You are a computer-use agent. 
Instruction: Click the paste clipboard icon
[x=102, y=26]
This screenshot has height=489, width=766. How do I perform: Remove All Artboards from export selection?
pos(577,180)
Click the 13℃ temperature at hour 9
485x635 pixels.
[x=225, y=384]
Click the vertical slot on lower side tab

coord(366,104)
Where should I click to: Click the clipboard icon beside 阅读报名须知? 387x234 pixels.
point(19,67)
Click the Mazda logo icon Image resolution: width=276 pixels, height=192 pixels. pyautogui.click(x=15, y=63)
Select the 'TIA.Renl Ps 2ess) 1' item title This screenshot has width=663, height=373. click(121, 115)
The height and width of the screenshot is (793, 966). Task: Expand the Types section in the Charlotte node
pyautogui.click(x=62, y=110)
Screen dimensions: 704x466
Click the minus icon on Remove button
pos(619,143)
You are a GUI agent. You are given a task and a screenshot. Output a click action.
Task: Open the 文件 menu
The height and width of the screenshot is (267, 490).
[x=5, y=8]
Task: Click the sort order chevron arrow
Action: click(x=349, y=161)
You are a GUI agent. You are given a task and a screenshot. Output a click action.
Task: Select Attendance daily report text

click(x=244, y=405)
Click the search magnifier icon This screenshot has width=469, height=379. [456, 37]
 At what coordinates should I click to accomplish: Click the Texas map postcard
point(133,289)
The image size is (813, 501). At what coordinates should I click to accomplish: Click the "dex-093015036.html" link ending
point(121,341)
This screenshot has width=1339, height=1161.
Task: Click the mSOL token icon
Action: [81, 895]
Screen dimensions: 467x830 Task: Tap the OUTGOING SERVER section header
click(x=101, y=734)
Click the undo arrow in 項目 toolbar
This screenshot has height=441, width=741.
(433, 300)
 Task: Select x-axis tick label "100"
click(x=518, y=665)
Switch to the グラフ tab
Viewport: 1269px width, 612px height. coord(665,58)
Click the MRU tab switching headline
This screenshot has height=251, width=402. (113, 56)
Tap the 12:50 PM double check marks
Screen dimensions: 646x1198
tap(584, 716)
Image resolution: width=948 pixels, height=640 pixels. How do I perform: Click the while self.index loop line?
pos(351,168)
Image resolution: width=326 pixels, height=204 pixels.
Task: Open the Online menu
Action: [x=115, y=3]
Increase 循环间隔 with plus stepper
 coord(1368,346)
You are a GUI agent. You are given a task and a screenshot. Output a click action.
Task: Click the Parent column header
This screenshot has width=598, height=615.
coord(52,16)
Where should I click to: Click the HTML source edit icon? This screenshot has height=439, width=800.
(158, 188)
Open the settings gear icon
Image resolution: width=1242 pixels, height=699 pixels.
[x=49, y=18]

* * * * * * *

#### [Task to complete]
For this exercise, return the material above in full and exactly.

#### [Answer to the exercise]
You are a computer-use agent. 
Instruction: Click the paste clipboard icon
[x=102, y=26]
This screenshot has height=489, width=766. How do I perform: Remove All Artboards from export selection?
pos(577,180)
Click the 13℃ temperature at hour 9
485x635 pixels.
[x=225, y=384]
Click the vertical slot on lower side tab

coord(366,104)
Where should I click to: Click the clipboard icon beside 阅读报名须知? 387x234 pixels.
point(19,67)
Click the Mazda logo icon Image resolution: width=276 pixels, height=192 pixels. pyautogui.click(x=15, y=63)
Select the 'TIA.Renl Ps 2ess) 1' item title This screenshot has width=663, height=373. click(121, 115)
The height and width of the screenshot is (793, 966). Task: Expand the Types section in the Charlotte node
pyautogui.click(x=62, y=110)
Screen dimensions: 704x466
Click the minus icon on Remove button
pos(619,143)
You are a GUI agent. You are given a task and a screenshot. Output a click action.
Task: Open the 文件 menu
The height and width of the screenshot is (267, 490).
[x=5, y=8]
Task: Click the sort order chevron arrow
Action: click(x=349, y=161)
You are a GUI agent. You are given a task and a screenshot. Output a click action.
Task: Select Attendance daily report text

click(x=244, y=405)
Click the search magnifier icon This screenshot has width=469, height=379. [456, 37]
 At what coordinates should I click to accomplish: Click the Texas map postcard
point(133,289)
The image size is (813, 501). At what coordinates should I click to accomplish: Click the "dex-093015036.html" link ending
point(121,341)
This screenshot has width=1339, height=1161.
Task: Click the mSOL token icon
Action: [81, 895]
Screen dimensions: 467x830 Task: Tap the OUTGOING SERVER section header
click(x=101, y=734)
Click the undo arrow in 項目 toolbar
This screenshot has height=441, width=741.
(433, 300)
 Task: Select x-axis tick label "100"
click(x=518, y=665)
Switch to the グラフ tab
Viewport: 1269px width, 612px height. coord(665,58)
Click the MRU tab switching headline
This screenshot has height=251, width=402. (113, 56)
Tap the 12:50 PM double check marks
Screen dimensions: 646x1198
tap(584, 716)
Image resolution: width=948 pixels, height=640 pixels. How do I perform: Click the while self.index loop line?
pos(351,168)
Image resolution: width=326 pixels, height=204 pixels.
Task: Open the Online menu
Action: [x=115, y=3]
Increase 循环间隔 with plus stepper
 coord(1368,346)
You are a GUI agent. You are given a task and a screenshot. Output a click action.
Task: Click the Parent column header
This screenshot has width=598, height=615.
coord(52,16)
Where should I click to: Click the HTML source edit icon? This screenshot has height=439, width=800.
(158, 188)
Open the settings gear icon
Image resolution: width=1242 pixels, height=699 pixels.
[x=49, y=18]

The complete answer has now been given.